[Data extracted from a collection]
───
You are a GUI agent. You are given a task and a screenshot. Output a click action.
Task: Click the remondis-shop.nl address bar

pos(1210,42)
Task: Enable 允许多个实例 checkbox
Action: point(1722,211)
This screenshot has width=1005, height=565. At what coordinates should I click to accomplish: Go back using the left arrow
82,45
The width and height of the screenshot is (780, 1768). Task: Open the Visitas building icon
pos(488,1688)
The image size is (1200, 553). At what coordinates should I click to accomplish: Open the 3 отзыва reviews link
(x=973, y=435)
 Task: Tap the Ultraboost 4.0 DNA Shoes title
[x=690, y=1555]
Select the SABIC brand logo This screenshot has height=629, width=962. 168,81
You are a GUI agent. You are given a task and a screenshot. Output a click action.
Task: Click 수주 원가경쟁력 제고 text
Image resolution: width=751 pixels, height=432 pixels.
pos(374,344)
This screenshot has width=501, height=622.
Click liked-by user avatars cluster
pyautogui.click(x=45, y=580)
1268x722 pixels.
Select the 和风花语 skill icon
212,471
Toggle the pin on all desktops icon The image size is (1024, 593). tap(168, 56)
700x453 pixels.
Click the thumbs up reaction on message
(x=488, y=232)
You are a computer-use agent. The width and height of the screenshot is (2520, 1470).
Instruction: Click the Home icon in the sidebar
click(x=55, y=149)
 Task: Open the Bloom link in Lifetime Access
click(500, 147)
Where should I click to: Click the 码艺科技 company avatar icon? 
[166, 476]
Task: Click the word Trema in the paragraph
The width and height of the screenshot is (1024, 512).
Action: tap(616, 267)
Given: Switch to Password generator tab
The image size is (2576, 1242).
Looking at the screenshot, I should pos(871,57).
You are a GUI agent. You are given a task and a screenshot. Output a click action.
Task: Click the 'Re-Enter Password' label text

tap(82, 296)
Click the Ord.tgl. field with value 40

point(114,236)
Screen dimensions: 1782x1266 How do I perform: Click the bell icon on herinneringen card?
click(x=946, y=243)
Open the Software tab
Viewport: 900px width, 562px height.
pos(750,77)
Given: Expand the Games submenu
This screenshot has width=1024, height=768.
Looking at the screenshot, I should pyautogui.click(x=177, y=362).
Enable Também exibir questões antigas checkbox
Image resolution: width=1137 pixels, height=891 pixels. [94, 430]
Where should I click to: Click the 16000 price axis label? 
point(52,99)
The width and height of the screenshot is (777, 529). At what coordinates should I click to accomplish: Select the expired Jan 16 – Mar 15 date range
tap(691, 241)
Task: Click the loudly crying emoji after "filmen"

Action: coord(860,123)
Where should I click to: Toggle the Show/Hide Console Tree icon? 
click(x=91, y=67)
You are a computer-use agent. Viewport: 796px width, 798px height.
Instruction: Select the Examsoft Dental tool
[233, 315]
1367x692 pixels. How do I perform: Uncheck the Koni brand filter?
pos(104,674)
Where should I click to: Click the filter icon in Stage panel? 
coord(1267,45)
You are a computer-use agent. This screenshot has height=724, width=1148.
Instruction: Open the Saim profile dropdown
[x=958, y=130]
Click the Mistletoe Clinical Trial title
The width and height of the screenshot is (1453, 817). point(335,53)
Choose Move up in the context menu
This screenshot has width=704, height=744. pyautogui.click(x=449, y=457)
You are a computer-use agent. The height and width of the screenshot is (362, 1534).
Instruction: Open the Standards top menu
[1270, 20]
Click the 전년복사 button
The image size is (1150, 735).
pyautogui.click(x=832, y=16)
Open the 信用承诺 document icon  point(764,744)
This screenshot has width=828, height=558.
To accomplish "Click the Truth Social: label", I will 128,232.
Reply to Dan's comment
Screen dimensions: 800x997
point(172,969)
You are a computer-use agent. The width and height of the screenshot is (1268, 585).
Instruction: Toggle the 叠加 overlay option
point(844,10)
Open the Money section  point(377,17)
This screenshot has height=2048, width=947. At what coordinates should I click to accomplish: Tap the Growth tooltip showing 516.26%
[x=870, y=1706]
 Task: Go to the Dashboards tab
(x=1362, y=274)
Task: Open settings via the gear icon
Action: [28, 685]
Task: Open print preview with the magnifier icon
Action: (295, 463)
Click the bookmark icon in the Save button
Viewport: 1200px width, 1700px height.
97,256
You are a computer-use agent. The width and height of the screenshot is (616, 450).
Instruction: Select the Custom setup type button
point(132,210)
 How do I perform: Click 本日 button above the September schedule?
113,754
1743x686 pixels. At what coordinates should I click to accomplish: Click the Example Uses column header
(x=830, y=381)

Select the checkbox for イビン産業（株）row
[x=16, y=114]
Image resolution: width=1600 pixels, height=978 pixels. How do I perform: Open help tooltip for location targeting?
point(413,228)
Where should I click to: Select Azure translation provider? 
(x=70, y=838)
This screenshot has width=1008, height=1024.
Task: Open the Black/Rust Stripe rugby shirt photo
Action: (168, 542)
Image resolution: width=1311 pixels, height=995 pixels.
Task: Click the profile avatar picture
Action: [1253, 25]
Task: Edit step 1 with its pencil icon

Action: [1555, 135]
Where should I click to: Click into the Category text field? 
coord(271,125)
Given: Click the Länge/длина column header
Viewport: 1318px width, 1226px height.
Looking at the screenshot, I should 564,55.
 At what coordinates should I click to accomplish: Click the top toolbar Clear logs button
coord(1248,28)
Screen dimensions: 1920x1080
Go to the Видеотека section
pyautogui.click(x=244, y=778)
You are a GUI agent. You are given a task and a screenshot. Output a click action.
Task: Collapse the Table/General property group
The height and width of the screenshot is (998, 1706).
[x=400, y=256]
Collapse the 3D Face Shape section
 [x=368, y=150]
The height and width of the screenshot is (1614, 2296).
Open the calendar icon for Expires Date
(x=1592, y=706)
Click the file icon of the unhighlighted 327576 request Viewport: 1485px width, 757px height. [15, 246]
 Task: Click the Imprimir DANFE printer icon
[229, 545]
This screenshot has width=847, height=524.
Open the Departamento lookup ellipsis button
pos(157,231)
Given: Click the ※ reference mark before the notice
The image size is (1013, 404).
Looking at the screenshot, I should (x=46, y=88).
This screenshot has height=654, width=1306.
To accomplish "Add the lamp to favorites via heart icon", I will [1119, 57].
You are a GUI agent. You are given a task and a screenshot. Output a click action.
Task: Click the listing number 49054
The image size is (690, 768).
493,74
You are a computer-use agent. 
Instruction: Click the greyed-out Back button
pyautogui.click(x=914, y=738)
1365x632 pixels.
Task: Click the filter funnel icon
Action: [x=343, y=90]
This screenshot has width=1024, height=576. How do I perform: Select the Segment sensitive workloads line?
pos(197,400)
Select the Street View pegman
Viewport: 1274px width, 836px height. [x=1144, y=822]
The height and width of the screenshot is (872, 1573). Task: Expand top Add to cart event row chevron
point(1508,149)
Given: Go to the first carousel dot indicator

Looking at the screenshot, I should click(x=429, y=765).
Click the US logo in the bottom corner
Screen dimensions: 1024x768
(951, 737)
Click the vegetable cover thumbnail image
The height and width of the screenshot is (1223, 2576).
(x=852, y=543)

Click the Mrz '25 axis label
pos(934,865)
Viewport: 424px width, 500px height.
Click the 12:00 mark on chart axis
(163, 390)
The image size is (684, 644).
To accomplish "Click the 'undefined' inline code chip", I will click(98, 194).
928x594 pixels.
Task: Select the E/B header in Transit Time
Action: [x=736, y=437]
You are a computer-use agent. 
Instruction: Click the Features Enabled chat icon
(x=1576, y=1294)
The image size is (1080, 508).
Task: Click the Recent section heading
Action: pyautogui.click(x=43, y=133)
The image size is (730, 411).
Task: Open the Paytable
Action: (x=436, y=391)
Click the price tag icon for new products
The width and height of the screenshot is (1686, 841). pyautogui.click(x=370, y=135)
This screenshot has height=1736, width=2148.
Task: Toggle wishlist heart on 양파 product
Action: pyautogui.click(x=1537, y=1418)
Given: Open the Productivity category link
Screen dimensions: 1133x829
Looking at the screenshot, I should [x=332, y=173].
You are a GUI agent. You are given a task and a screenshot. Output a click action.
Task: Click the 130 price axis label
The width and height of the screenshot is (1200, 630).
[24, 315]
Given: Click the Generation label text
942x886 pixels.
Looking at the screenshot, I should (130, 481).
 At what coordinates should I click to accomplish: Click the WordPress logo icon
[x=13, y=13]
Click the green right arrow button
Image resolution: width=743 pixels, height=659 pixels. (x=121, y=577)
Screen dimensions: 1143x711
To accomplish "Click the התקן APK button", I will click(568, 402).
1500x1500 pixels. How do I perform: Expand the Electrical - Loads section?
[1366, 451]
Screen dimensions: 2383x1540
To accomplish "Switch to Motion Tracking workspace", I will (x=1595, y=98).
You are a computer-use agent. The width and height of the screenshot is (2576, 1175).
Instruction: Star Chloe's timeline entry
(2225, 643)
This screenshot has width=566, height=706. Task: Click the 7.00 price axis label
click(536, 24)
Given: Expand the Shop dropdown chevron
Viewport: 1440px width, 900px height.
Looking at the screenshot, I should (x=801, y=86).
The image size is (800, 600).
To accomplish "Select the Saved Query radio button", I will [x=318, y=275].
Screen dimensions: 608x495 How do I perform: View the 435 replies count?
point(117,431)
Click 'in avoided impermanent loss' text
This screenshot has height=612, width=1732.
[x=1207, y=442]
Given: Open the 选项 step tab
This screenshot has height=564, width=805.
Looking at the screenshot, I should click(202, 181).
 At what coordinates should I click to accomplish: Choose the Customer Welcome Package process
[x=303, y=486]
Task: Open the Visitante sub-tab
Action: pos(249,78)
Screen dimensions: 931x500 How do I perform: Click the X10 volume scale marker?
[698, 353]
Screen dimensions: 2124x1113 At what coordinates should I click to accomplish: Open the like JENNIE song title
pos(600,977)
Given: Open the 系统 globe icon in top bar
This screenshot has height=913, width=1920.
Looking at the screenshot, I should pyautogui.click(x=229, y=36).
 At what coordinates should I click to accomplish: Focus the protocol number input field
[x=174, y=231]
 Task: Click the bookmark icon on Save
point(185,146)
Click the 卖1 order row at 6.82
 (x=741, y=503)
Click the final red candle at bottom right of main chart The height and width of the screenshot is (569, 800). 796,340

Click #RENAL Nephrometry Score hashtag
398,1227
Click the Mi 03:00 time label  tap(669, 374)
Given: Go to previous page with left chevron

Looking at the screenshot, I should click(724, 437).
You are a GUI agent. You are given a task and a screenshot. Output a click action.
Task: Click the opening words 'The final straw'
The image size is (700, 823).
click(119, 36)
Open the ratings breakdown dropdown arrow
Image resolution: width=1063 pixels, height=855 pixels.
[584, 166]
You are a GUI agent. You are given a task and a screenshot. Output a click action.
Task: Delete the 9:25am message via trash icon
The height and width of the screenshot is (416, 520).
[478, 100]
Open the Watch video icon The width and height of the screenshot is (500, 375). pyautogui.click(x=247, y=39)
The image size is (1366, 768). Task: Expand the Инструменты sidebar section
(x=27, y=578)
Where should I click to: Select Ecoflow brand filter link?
───
### AIM OF THE TASK
Edit the rows from the first row through the line containing "Select the SABIC", both included, replacing "screenshot" with "screen capture" and leaving all else unchanged.

### REPLY
You are a GUI agent. You are given a task and a screen capture. Output a click action.
Task: Click the remondis-shop.nl address bar

pos(1210,42)
Task: Enable 允许多个实例 checkbox
Action: point(1722,211)
This screen capture has width=1005, height=565. At what coordinates should I click to accomplish: Go back using the left arrow
82,45
The width and height of the screen capture is (780, 1768). Task: Open the Visitas building icon
pos(488,1688)
The image size is (1200, 553). At what coordinates should I click to accomplish: Open the 3 отзыва reviews link
(x=973, y=435)
 Task: Tap the Ultraboost 4.0 DNA Shoes title
[x=690, y=1555]
Select the SABIC brand logo This screen capture has height=629, width=962. 168,81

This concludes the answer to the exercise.